Currently only 5 out of the 14 Hyperledger projects have a CI system in place with a few others they may have some CI builds being made. Due to many different challenges only one of the teams, Hyperledger Fabric, is currently running CI on Hyperledger provided infrastructure using Jenkins and Gerrit. The rest are running CI on corporate owned and run infrastructure. There are two major problems with Hyperledger projects running on corporate CI infrastructure. The first has to do with security, visibility and analytics. The corporate run CI platforms are not open to the Hyperledger staff for integration with our metrics gathering and security auditing tools. With Hyperledger Fabric and Sawtooth the CI pipeline is open to the rest of the community for viewing. The second issue is one of resources and money. Hyperledger has a budget for CI infrastructure and the member corporations shouldn't have to pay for CI infrastructure to run builds of the stock open source version of a project.

Solutions

The task force spent considerable amount of time looking at potential CI platforms trying to figure out what is the best way to get all of the Hyperledger projects onto shared CI infrastructure. In the end there is no one solution that fits all projects and the solutions further break down into short-term and long-term thinking.

Short Term

The short term solutions are things we could implement immediately to alleviate any acute CI issues. The Hyperledger Fabric team is concerned with the speed of the CI cycle on Hyperledger infrastructure. It takes way longer than it should and one of the potential short term solutions would be to move the Jenkins minions off to AWS servers . This would decrease the time per CI pass and give greater control over the CI pipeline to the Hyperledger Fabric developers.

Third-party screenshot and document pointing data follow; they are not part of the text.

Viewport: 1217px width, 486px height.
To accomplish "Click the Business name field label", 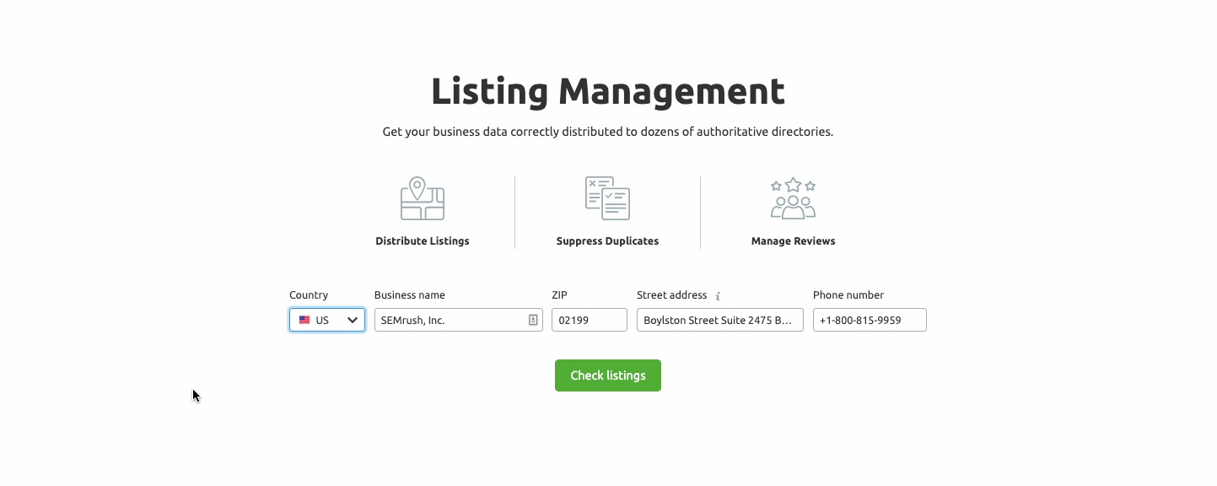I will point(409,295).
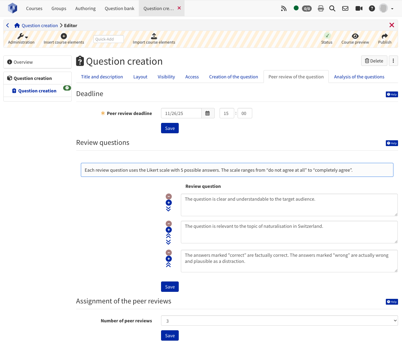Toggle the Course preview eye icon

coord(355,36)
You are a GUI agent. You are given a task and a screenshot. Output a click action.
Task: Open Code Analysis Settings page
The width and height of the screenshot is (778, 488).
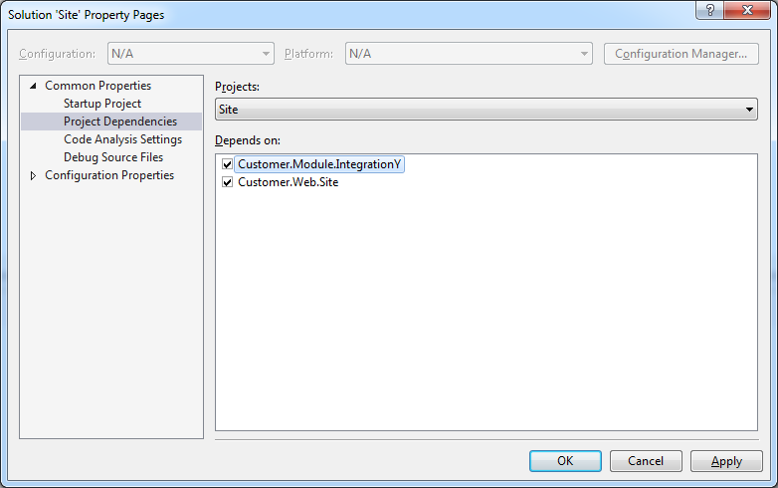pyautogui.click(x=122, y=139)
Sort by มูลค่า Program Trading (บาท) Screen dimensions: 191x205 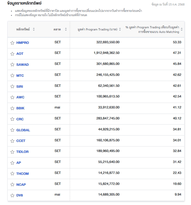tap(119, 30)
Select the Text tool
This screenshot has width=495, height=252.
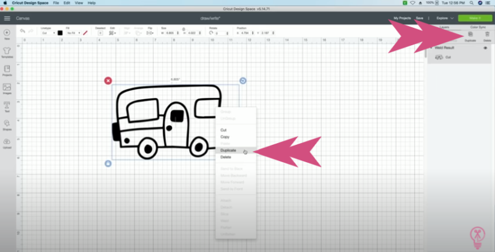(x=7, y=105)
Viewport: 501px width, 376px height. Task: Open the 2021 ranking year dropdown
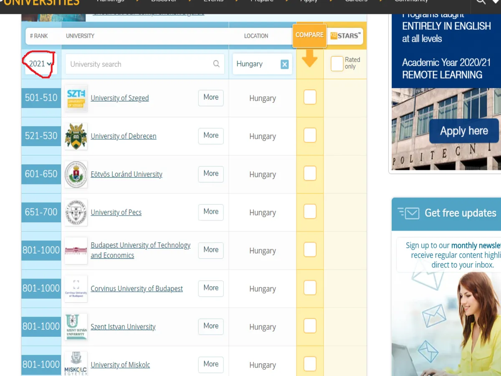pyautogui.click(x=40, y=64)
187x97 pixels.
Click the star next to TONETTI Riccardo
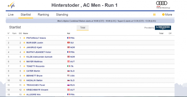point(24,66)
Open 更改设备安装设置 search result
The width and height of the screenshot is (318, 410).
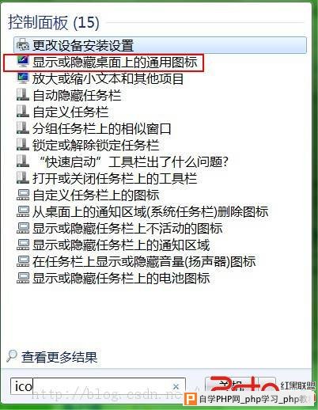pyautogui.click(x=160, y=45)
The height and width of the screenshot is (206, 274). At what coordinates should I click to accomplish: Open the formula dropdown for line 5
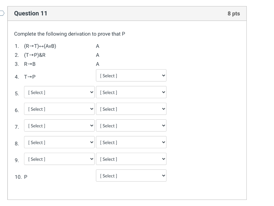[59, 92]
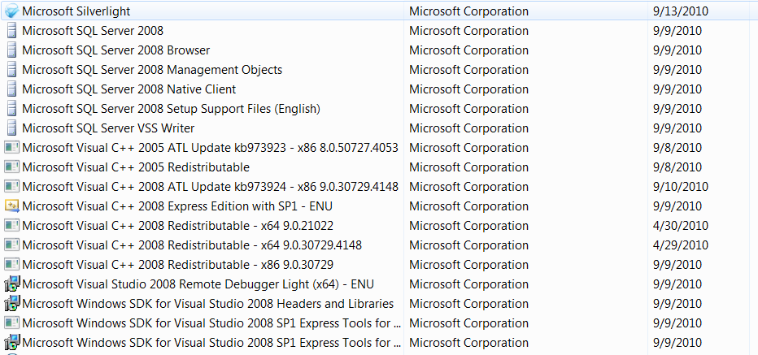
Task: Click the 4/30/2010 install date cell
Action: click(x=680, y=226)
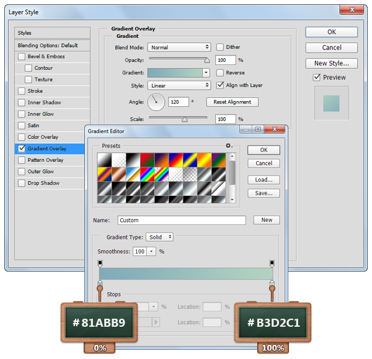The image size is (372, 359).
Task: Open the presets gear menu
Action: click(x=229, y=146)
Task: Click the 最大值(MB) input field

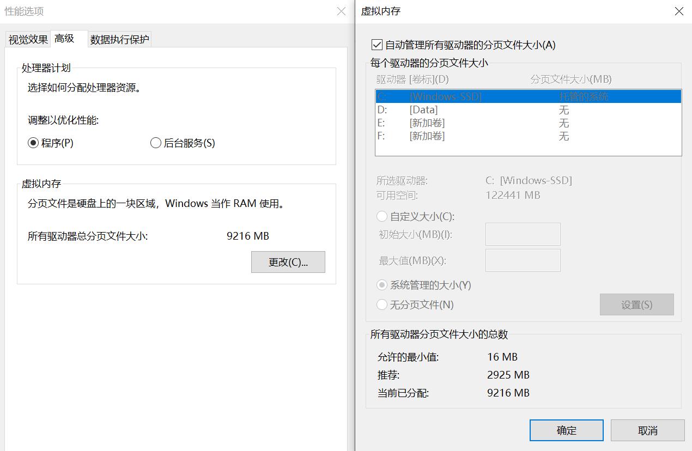Action: coord(522,260)
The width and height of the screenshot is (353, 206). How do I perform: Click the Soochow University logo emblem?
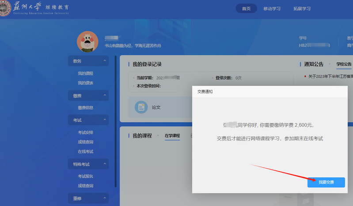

Another short term solution would be to dedicate some portion of the Hyperledger budget for the use of paying for CI resources. Either this is reimbursing companies for their corporate run CI infrastructure or paying for some infrastructure that each team can use however they like. The goal is to defray the costs of doing CI and encourage more teams to set it up.

The last short term solution is to work with each team to adapt the existing CI systems to work with out analytics and security sytems so that they are much less opaque and we can do a better job vetting releases.

Long Term

In the long term we were able to look more at ideal cases rather that sticking with only the practical solutions that are outlined above. Eventually Hyperledger will need to develop a global budget for CI resources that all teams will be able to use for either Hyperledger run infrastructure or corporate run infrastructure. Management of this budget will require some set of policies and rules designed to fairly divide up the resources between the teams. One thing we do know is that the total budget for CI infrastructure is likely to grow significantly from where it is now and would present a large budget problem that needs to be solved.

The task force went back and forth on a lot of the potential CI systems out there, hoping that one would meet all of the team requirements and all teams would unite onto a single platform. In the end, no one CI system was an easy target for all of the teams to move towards. This leaves us with the recommendation of picking one CI system and "blessing" it as the one that all of the Hyperledger projects will use. Currently Circle CI appears to be one of the best candidates and the Fabric team has been experimenting with it over the last couple of weeks. Another strong contender is Gitlab CI. The most exciting feature of Gitlab CI is the ease by which community sourced computer hardware can be added to the network of buildiers and contribute to making builds.

At the end of the day though, blessing a single CI system will be painful for all of the projects to switch to the new system. However, the increased transparency, security, and metrics gathering is what matters the most.